Head: Mandibles sub-triangular, outer edge twice as long as inner edge, masticatory margin unarmed, with only a small projection in the middle of margins and a sharp apical tooth; a basal tooth differentiates masticatory and basal margins. Clypeal plate strongly convex, as medial clypeal lobe extends well beyond small, lateral clypeal lobes; surface smooth with small foveae near anterior ridge of clypeal plate.
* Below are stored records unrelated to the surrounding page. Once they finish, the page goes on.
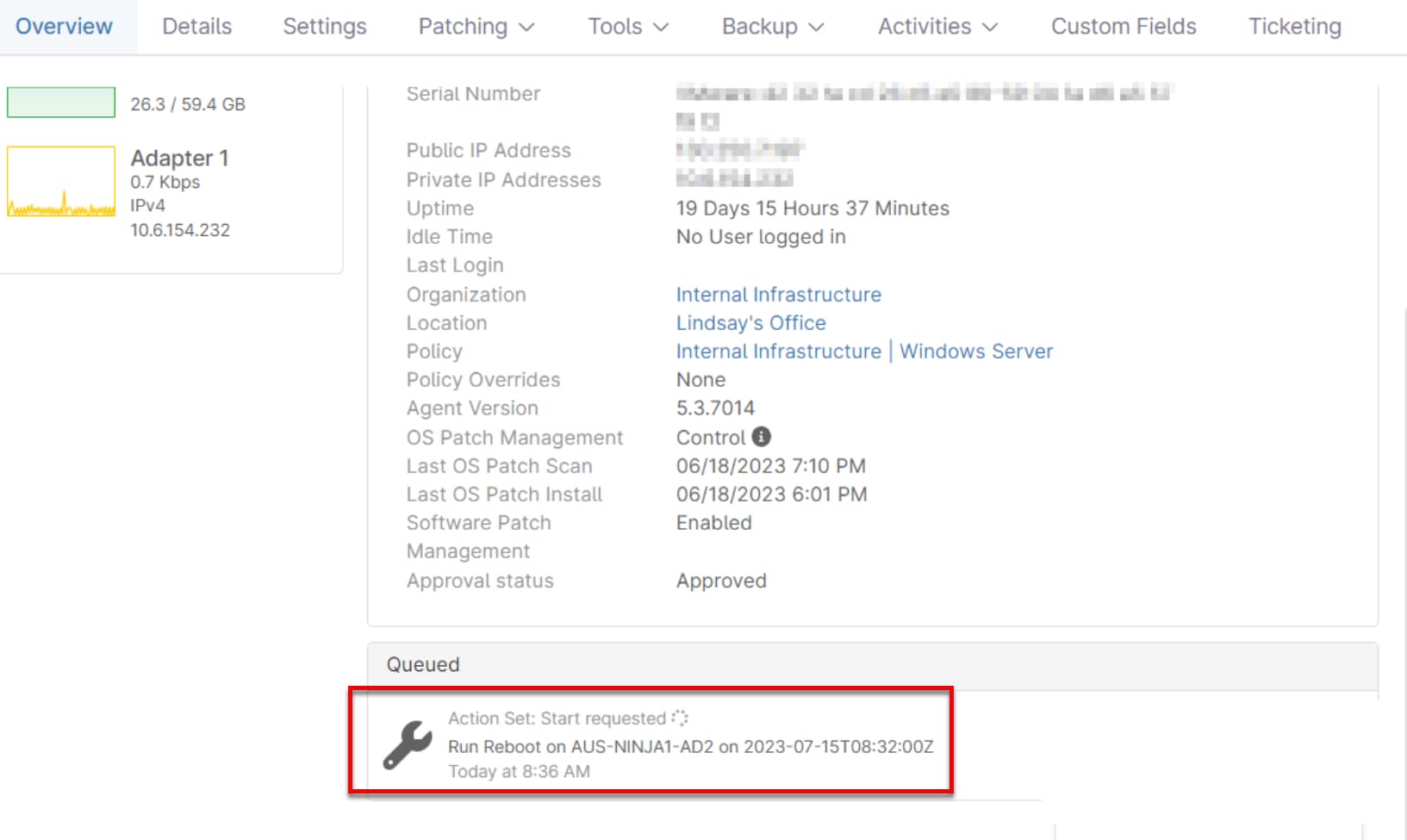Follow the Lindsay's Office location link
Image resolution: width=1407 pixels, height=840 pixels.
(x=750, y=323)
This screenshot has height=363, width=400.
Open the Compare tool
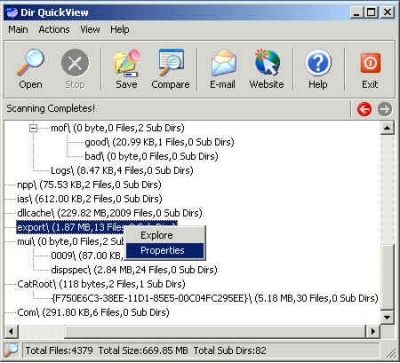171,62
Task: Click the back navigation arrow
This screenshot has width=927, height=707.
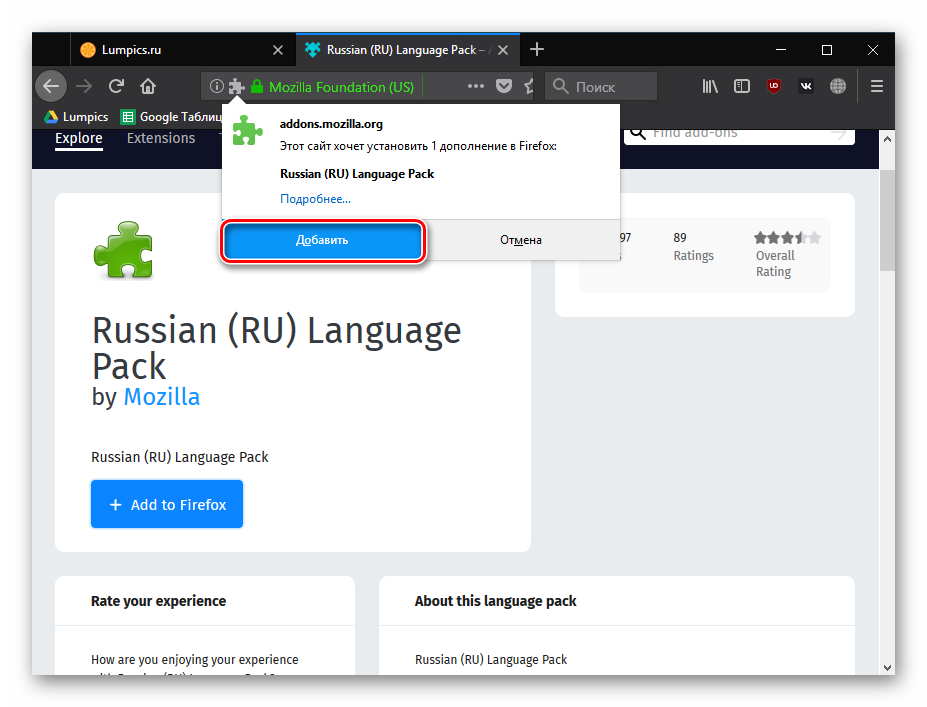Action: tap(51, 86)
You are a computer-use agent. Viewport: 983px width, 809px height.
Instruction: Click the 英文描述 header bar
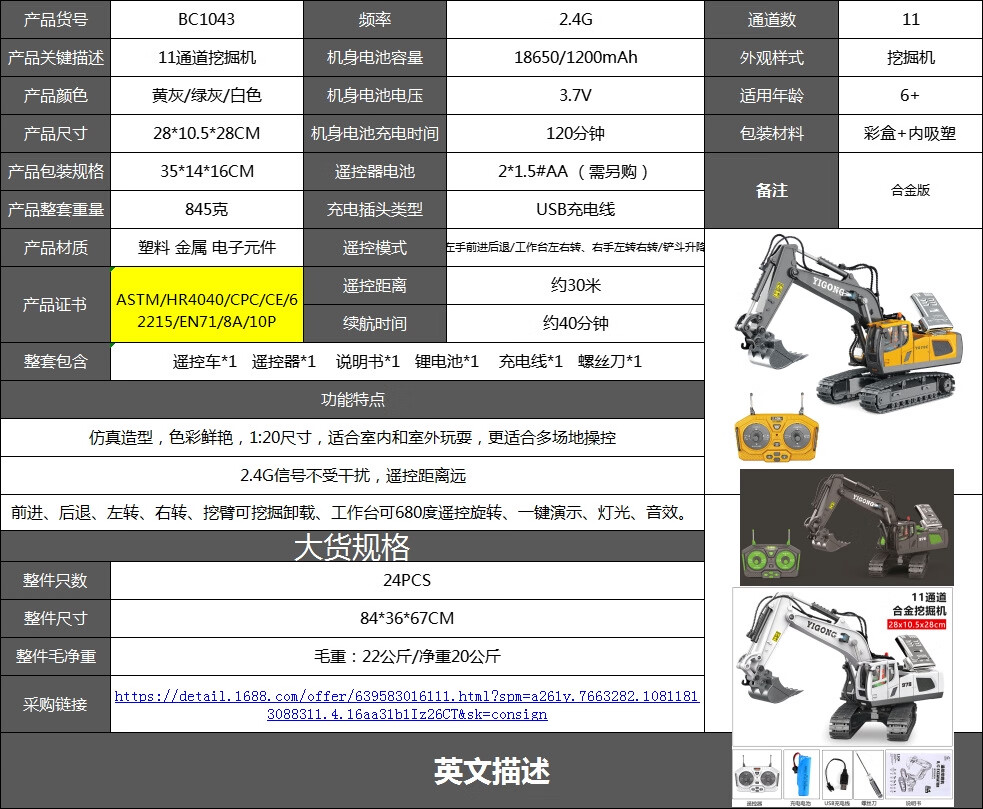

Scapes small, trapezoidal, thin at base and wider distally; pedicel small, nearly equal to maximum scape width; second funicular segment roughly twice as long as scape; remaining funiculus little longer than scape; scape with smooth surface and a few scattered hairs; funicular segments 3–11 with long, dense and appressed pilosity, surface densely punctate and dull. Eyes large, located near anterior half of the cephalic capsule, separated from mandible insertion by less than 0.1 mm; eyes break the plane on side of head. Lateral ocelli protruding slightly above vertex in dorsal view. Margins of the cephalic capsule, above the eyes, slightly convex; posterolateral corners rounded.
Mesosoma: Parapsidal furrows weakly developed. Anepisternum and katepisternum divided by a deep mesopleural groove. Anterior and posterior surfaces of propodeum undifferentiated. Propodeal spiracles visibly protruding.
Metasoma: Petiolar node rectangular with rounded corners and straight dorsal face; anterior surface much longer than posterior surface; petiolar node partly fused to gaster. Tergites and sternites smooth and shiny. Pygostyle thin and long, with distal half curved downwards and squared at the tip, smooth and shiny.
Body dark brown, shiny, slightly punctate in some areas, covered with very sparse decumbent, long white hairs.
Holotype (gyne): FRENCH GUIANA, Sinnamary, 5°22’39’’N 52°57’35’’W, Carton nest in Cecropia sp tree, 24 Jul 2008, (A. Dejean, P-J Male, S. Groc and J. H. C. Delabie) Centro de Pesquisas do Cacau; paratypes: 7 gynes, same locality, California Academy of Sciences,CPDC, Insect Collection, Instituto de Ciencias Naturales, John T. Longino Collection, Los Angeles County Museum of Natural History, Museu de Zoologia da Universidade de Sao Paulo, Royal Belgian Institute of Natural Sciences.
Azteca andreae is named in honor of Andrea Dejean, the third author’s wife, in acknowledgment of her considerable editorial help with myrmecology papers in English.